Andrew Weaver, head of the Green Party of British Columbia, said last week it was time the province followed New Zealand’s example and restricted foreign ownership of real estate.
For some background: On January 1, New Zealand limited the purchase of existing homes to its citizens, Australians, and permanent residents, arguing that foreign speculation was distorting the real estate market. The ban does not apply to Australian citizens because of previous agreements, and because Kiwis are exempt from homeownership restrictions in Australia.
David Parker, New Zealand’s minister for economic development, environment, and trade and export growth, introduced the bill in December.
Over the last few years, money has been flowing into the country’s real estate market from overseas, particularly from mainland China, according to Parker. This helped heat up the property market in cities like Auckland.

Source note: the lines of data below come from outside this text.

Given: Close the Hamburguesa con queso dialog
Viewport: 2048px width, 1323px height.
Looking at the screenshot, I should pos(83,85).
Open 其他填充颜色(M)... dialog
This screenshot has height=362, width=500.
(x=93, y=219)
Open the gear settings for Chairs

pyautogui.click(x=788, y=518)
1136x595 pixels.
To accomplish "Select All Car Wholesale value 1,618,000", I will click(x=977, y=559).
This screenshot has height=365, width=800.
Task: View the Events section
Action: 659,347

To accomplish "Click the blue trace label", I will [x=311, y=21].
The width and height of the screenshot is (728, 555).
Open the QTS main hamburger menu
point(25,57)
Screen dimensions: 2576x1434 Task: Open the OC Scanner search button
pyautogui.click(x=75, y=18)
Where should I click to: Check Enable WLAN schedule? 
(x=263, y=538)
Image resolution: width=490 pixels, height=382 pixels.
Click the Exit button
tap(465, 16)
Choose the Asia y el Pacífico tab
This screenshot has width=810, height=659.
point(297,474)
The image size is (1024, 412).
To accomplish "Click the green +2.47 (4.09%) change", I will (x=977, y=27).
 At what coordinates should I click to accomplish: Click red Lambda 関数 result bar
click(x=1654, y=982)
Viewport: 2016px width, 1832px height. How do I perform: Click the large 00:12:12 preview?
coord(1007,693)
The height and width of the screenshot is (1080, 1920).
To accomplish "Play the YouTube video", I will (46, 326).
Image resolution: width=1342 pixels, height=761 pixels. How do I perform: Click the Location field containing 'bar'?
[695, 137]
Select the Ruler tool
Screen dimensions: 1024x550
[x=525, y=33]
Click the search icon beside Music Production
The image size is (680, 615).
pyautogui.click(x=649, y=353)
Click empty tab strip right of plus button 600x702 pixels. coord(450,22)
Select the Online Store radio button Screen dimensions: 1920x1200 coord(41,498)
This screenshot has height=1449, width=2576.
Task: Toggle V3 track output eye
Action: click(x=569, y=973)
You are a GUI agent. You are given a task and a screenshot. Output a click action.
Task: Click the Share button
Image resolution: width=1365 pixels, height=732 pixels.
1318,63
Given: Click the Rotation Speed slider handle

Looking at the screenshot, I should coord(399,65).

Parker said it was difficult to determine to what extent the market was being influenced by foreign buyers, or the number of homes they owned. However, that didn’t stop the policy from being implemented.
In Vancouver, North America’s most expensive housing market, non-Canadian residents are estimated to own less than 5% of residential real estate. Some argue, however, that the number is actually higher and was being masked behind shell companies, nominees, and trusts.
Weaver said he plans to push the issue of foreign restrictions forward.
“This is not about what passport you own, it's about where you live,” Weaver told CBC. “We don't have to rediscover the wheel because they are already doing it in New Zealand.”